Я молчала, раздумывая, стоит ли проверять ключи при свидетелях. Решила, что не стоит. Пусть живут в счастливом заблуждении в части неясных образов и явлений, рожденных вчерашней ночью в моем больном воображении. Но едва закрылась дверь в наше однокомнатное общежитие, как Наталья спросила:
– Почему ты застряла в подвале? И не думай, что меня можно поймать на картошку.

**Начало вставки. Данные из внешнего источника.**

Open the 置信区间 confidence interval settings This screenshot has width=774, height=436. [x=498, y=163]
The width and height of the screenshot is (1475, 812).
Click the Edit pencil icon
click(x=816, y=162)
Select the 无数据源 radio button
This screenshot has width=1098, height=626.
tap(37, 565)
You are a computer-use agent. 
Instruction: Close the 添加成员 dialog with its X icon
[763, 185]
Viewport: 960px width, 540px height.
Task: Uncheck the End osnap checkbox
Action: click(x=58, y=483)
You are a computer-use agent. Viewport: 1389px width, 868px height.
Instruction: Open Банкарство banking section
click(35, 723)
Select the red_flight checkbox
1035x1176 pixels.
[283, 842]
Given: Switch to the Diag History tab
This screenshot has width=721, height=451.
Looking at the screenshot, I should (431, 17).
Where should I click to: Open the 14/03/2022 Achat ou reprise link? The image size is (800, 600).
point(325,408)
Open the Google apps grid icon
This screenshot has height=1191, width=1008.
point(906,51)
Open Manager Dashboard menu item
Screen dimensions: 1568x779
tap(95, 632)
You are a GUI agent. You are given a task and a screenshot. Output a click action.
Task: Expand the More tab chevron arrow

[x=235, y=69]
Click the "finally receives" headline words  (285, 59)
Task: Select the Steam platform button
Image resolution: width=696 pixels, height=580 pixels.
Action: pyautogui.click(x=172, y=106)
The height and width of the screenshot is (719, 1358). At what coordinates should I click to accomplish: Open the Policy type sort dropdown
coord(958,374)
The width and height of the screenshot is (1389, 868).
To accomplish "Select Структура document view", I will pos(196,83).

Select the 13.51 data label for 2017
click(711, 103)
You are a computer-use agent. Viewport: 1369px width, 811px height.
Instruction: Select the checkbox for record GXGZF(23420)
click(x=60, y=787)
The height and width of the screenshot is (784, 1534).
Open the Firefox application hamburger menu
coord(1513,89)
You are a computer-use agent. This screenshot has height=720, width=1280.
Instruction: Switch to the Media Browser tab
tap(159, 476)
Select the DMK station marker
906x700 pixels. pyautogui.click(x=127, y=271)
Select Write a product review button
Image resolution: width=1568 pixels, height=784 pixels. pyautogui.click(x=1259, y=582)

– Она откопала в подвале связку ключей, – тихо пояснила вместо меня Алена. – Прямо в упаковке с минералкой.
– Это там, где тебя не очень хорошо встретили? – Наталья хотела казаться равнодушной, но в вопросе читалось напряжение. – Я имею в виду, не ответили на рукопожатие, хотя и протянули для него руку.
– Это, наверное, потому, что сначала протянули ноги, – с дрожью в голосе пролепетала Алена. – Мамочка, тебе надо искать бабку. Пусть снимет с тебя порчу. Непостижимым образом ты оказываешься в самой середине неприятностей.
– Она не виновата, – заступилась за меня Наташка. – Неприятности, как ты их ласково называешь, все равно имели бы место быть и без участия твоей несчастной матери. – Она задумалась и добавила: – И нас тоже, несчастных… Не стоит спорить с судьбой. Может быть, таким образом она нас охраняет от худших вариантов… Помнится, ты говорила о том, что рука была теплая, но безжизненная? – слегка подтолкнула она меня к дивану. Я уселась, бормоча, что некоторые полностью игнорируют правду-матку, принимая ее за бред сивой кобылы. – Яникогда не говорила, что ты сивая, – обиженно заметила Наташка. – Кстати, что это за оттенок? Случайно, не цвет моих волос?
– Весьма вероятно, – мрачно согласилась я. – Если так называют пепельный.
– Вы отвлеклись! – Замечание дочери оказалось как нельзя кстати. Уж полчаса точно ухлопали бы на пререкания. Тем не менее Наташка успела заметить, что она совсем не седая, а я предположить, что подруга, скорее всего, пегая. – Если рука была теплая, – немного повысила голос Алена, – значит, тот, кому она принадлежала, был жив и находился либо в засаде и прикидывался бревном, либо в обмороке.
– Чего ему засадиваться… засаживаться… ну, словом, караулить в подвале? И как он туда попал? – Наташка возмущенно пожала плечами.
– А через открытую входную дверь. Теперь я окончательно уверена в том, что мама была права. – Дочь погладила меня по руке. – Но вот кто ему ее открыл? Мы выпадаем сразу. Наина под замком и за решеткой.